Let the initial amount of the radioactive substance be N₀ i.e.,N₀ = 300g and given that the remaining amount of radioactive substance after 5 years is 200g i.e., 

 t = 5 years and N = 200g

 Now, from the equation (1),

 $$\begin{gathered} 200=300e^{-5\lambda } \\ \frac{2}{3}=e^{-5\lambda } \\ {e}^{5\lambda }=1.5 \\ 5\lambda =ln\left(1.5\right) \\ \lambda =\frac{ln\left(1.5\right)}{5} \\ \lambda =0.0811 \end{gathered}$$

One will use this value of $\lambda$ in the next step to finding the time elapsed, before only 10g of the substance remain.   

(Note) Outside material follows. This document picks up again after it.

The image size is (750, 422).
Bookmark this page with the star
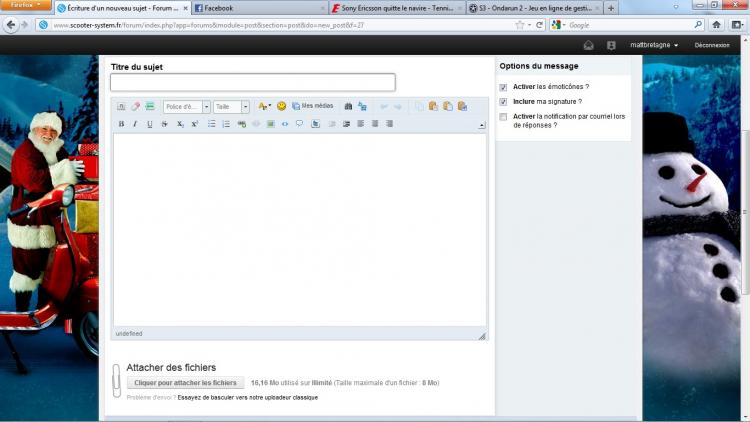click(520, 24)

For this, let N be the mass to be found,  

N₀=300 g

N = 10 g

(From Step 3)

 Using the equation (1),

$$\begin{gathered} N=N_0{e}^{-\lambda t} \\ 10=\left(300\right)·e^{-\left(0.0811\right)t} \\ \frac{1}{30}=e^{-\left(0.0811\right)t} \\ e^{\left(0.0811\right)t}=30 \\ \left(0.0811\right)t=ln30 \\ t=\frac{ln30}{0.0811} \\ t=41.9 years \end{gathered}$$

Hence, 10g of a radioactive substance will remain after 41.9 years.